Il 2025 inizia nel peggiore dei modi
I tempi cambiano e ora al governo c’è la destra. Destra che va combattuta con ogni mezzo, anche con la “rivolta sociale”, terminologia rivendicata e mai rinnegata dal segretario generale della Cgil. Destra che, per fortuna, pur rispettando al massimo il diritto allo sciopero, ha saputo limitare i danni quando serviva, ad esempio il 29 novembre scorso, quando una precettazione limitò lo sciopero generale soltanto al mattino evitando che cittadini e pendolari rimanessero bloccati in un altro venerdì nero per i trasporti. Perché – casualità! – il giorno prediletto dai sindacati è quello che permette di godersi un bel weekend lungo, mentre il resto dei lavoratori è costretto a sgobbare tra i disagi. Il 2024 si porta a casa un altro record: il primo sciopero dei trasporti di 24 ore senza fasce di garanzia da venti anni.
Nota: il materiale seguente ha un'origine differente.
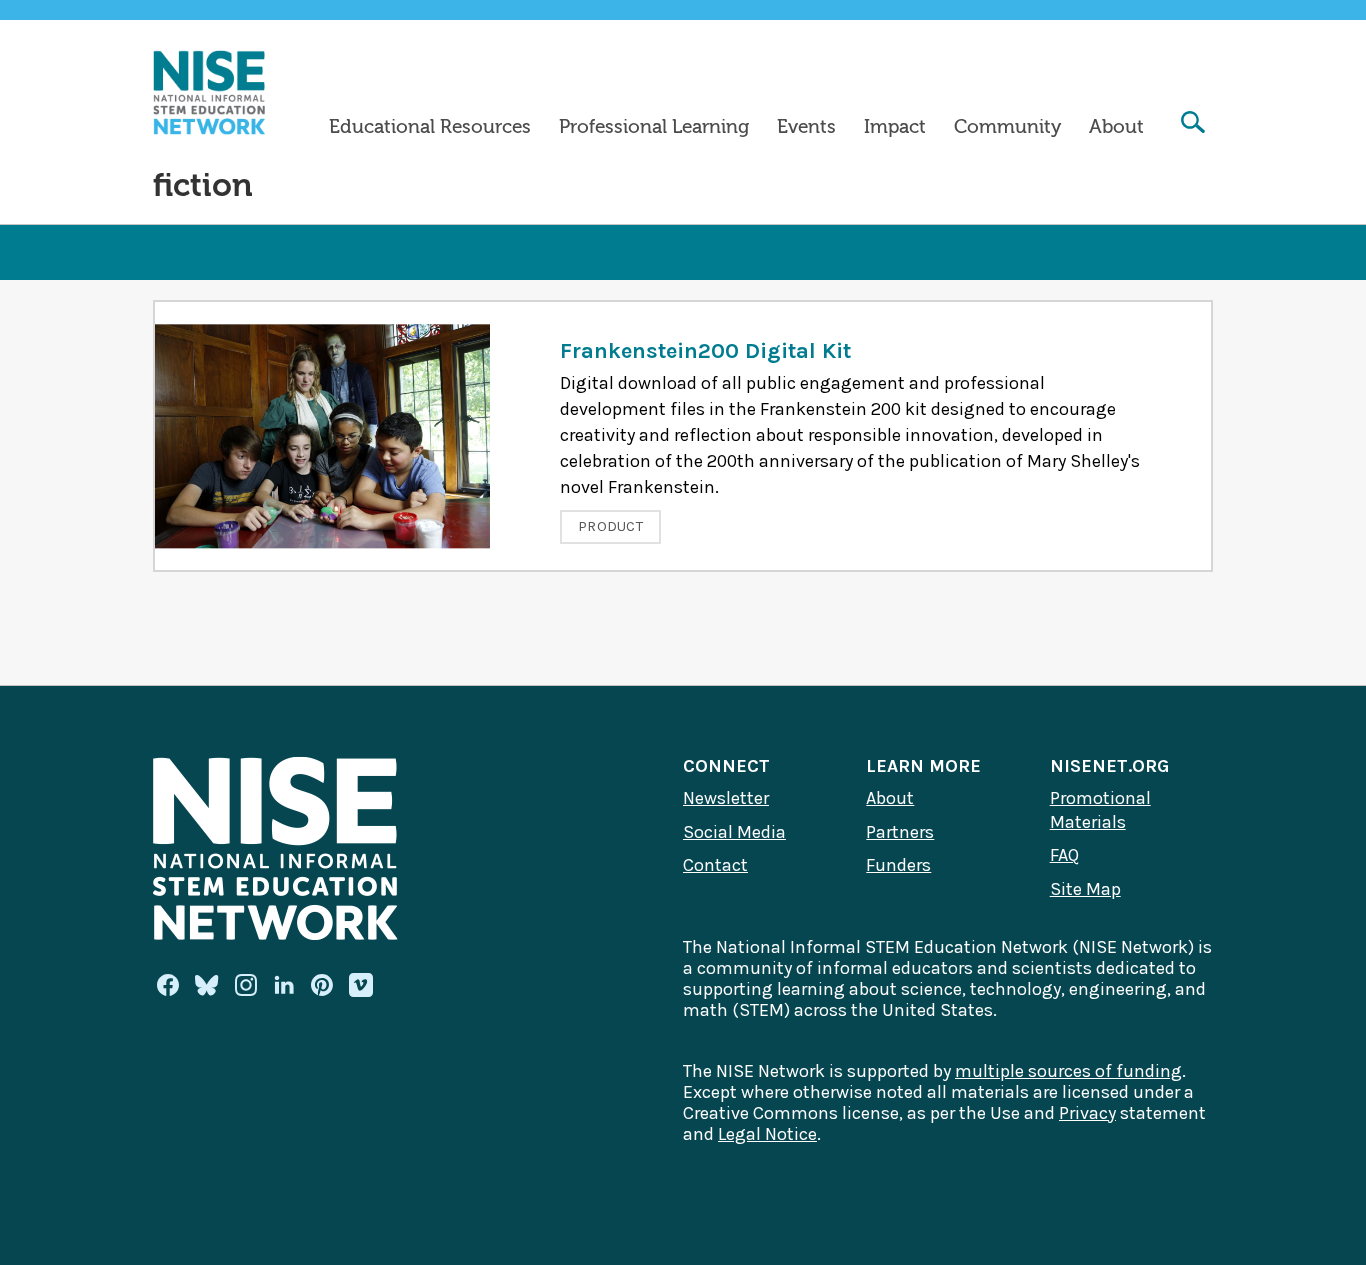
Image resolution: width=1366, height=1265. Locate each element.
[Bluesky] (207, 985)
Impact (895, 127)
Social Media (734, 832)
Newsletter (726, 798)
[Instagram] (246, 985)
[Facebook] (168, 985)
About (1116, 127)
E il 2025, dal canto suo, sembra promettere bene: sono già 45 gli scioperi previsti a gennaio. Attenzione al giorno 10, il primo di tanti altri venerdì neri dell’anno che ancora deve venire.
Basta con questa logica della triplice che oramai non rappresenta più la gran parte dei lavoratori: in piazza portano studenti e pensionati! La gente che lavora non sta sicuramente dalla loro parte.
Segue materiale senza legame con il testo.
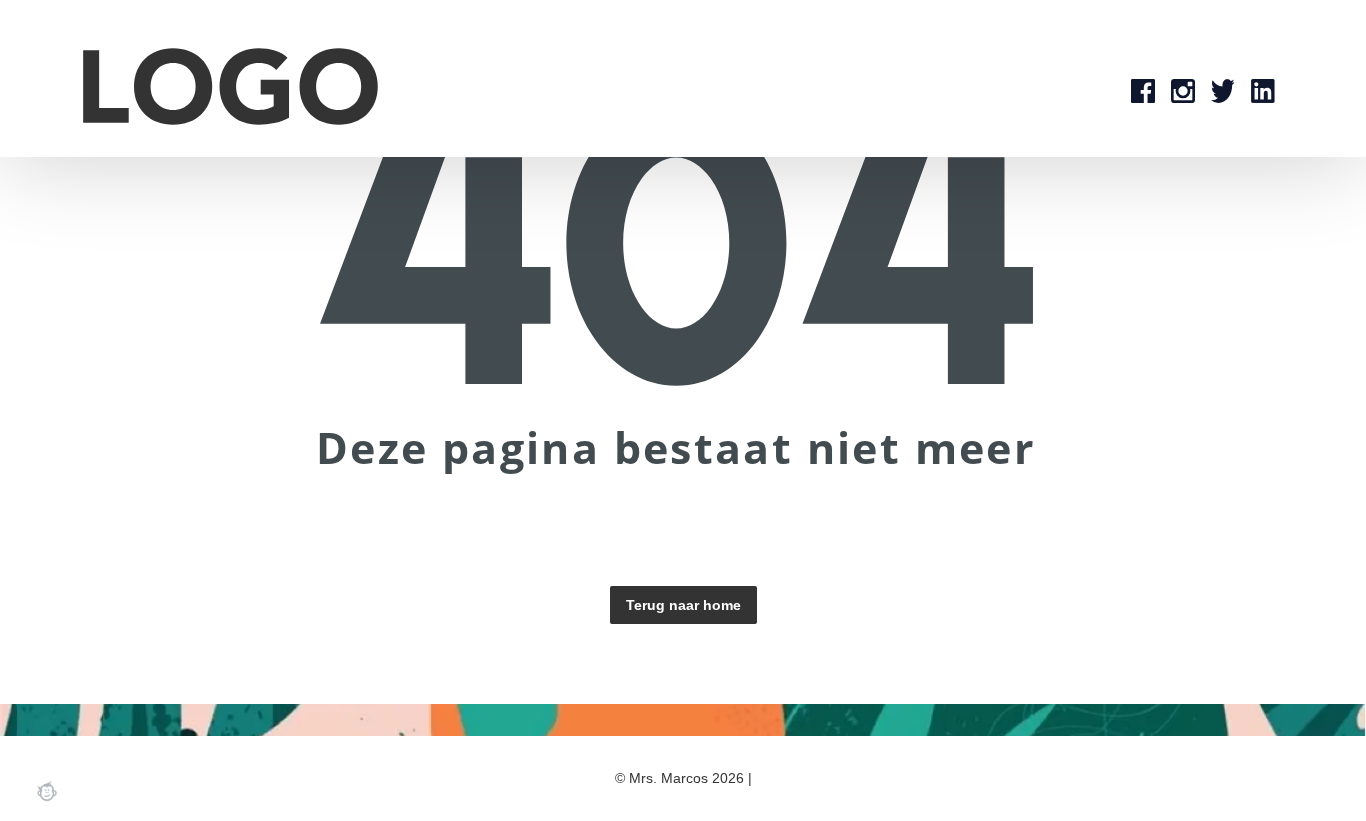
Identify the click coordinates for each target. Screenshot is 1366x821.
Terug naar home (683, 605)
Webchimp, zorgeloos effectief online (47, 791)
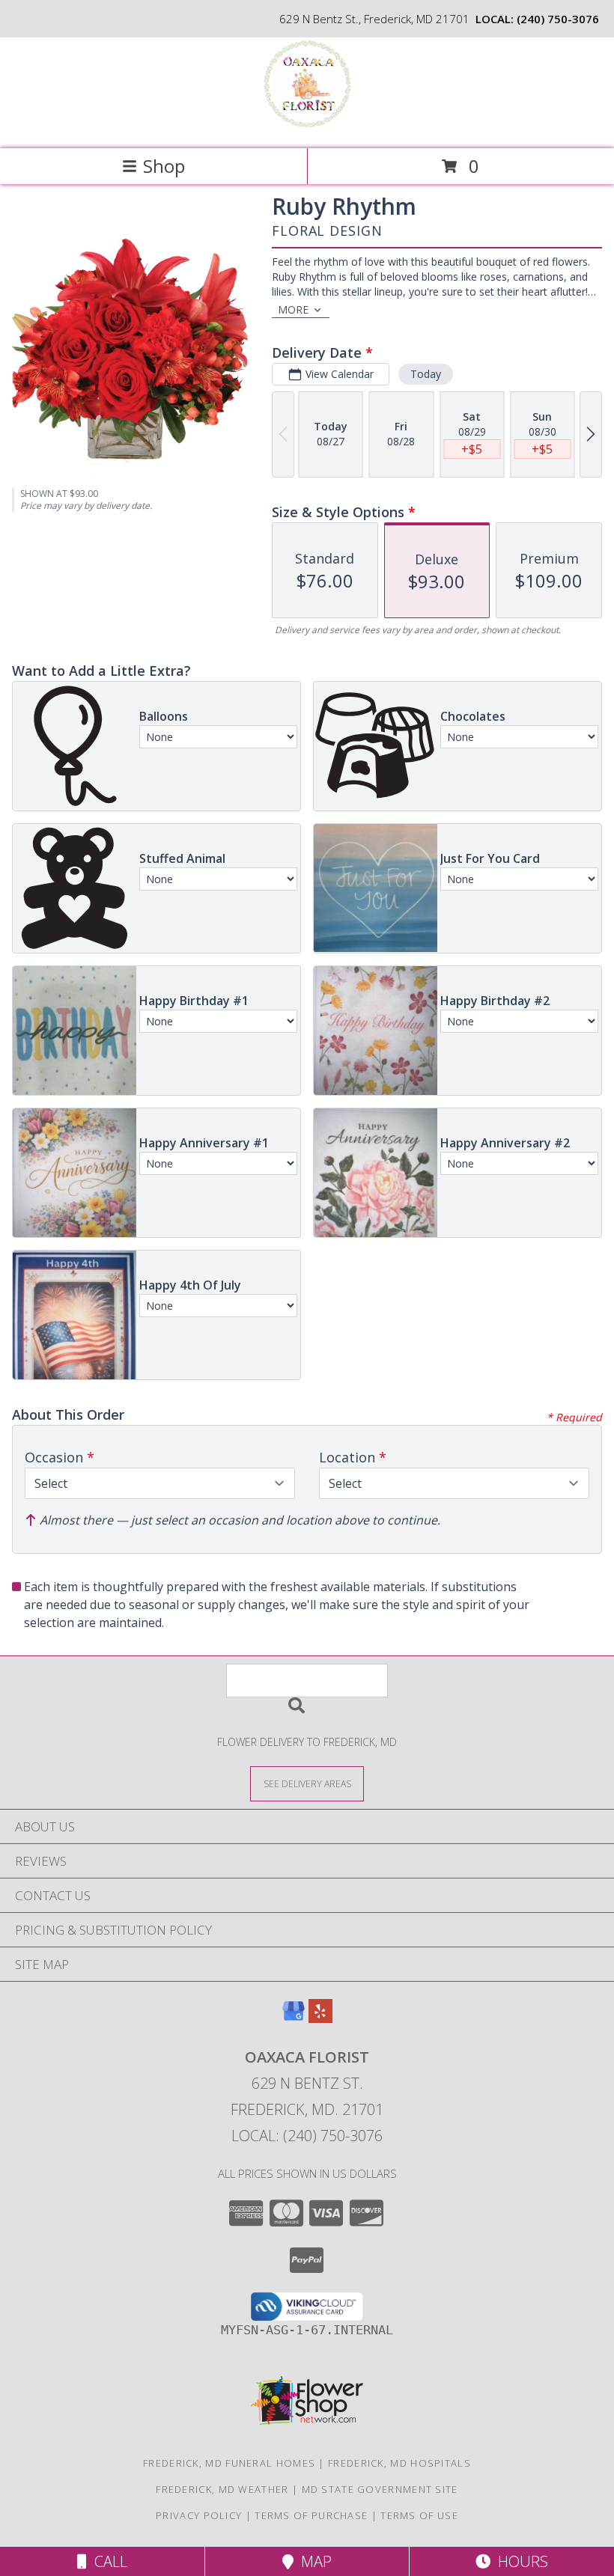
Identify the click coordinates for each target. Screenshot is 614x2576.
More (293, 309)
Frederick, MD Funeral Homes (229, 2463)
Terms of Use (419, 2515)
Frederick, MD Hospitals (399, 2463)
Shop (164, 165)
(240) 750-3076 (558, 18)
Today (425, 374)
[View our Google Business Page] (294, 2018)
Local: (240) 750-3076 (307, 2135)
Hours (519, 2561)
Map (313, 2561)
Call (107, 2561)
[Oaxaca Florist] (307, 127)
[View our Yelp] (320, 2018)
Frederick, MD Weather (222, 2489)
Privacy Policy (199, 2515)
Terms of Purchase (311, 2515)
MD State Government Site (380, 2489)
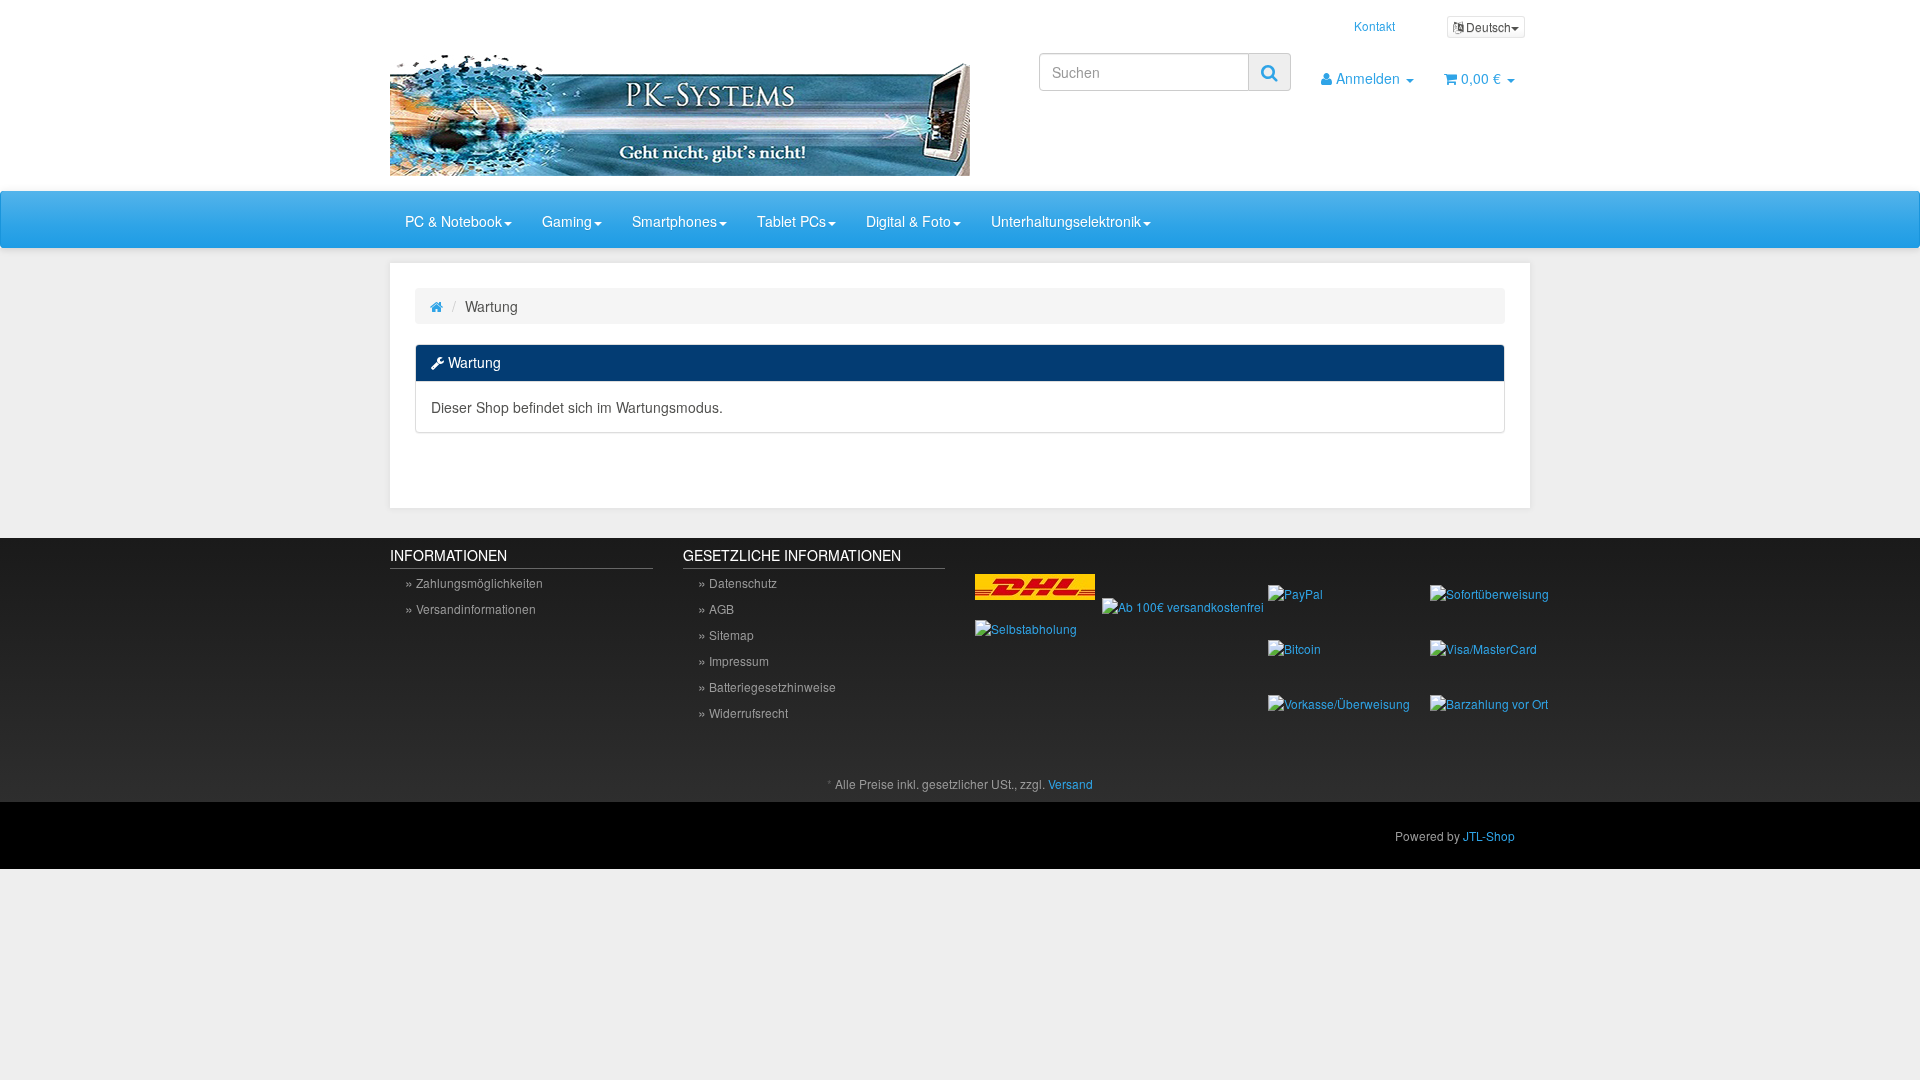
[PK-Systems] (570, 107)
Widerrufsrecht (748, 712)
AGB (721, 608)
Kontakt (1374, 25)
Caro Andrea, che il diritto di sciopero sia “sacrosanto” può essere solo una forma di ironia, come, conoscendo la tua sensibilità, sicuramente hai voluto esprimere, perchè non c’è proprio niente di sacro e di santo nel fatto che individui che hanno sottoscritto un contratto si sentano in diritto di trasgredire gli obblighi sottoscritti, che sono quelli di lavorare nei tempi e nei modi che il contratto sottoscritto stabilisce, senza patirne le conseguenze contrattuali, cioè la rescissione del contratto stesso ed il licenziamento.
Per di più tale violazione delle clausole contrattuali è fatta spesso in nome di opinioni politiche che niente hanno a che fare con il rapporto di lavoro e tantomeno con l’azienda per cui il soggetto dovrebbe lavorare e con i clienti della stessa azienda.
L’articolo 40 della Costituzione, “Diritto di sciopero” stabilisce che “Il diritto di sciopero si esercita nell’ambito delle leggi che lo regolano”.
Tali leggi ad oggi sono costituite dagli articoli da 502 a 512 del codice penale, e prevedono sanzioni pecuniarie e pene detentive.
A parte l’insufficienza delle misure indicate dagli articoli sopra citati, peraltro generalmente disattese, sarebbe ora di intervenire più efficaciemente sulla regolazione dello sciopero, che resta un comportamento civilmente illecito, in quanto violazione di obblighi contrattuali, spesso associato a comportamenti violenti e prevericatori dei diritti altrui, aventi un severo profilo penale.
Si applichino intanto le prescrizioni della legge vigente, e si ponga mano ad una legislazione maggiormente restrittiva di comportamenti civilmente e penalmente illeciti.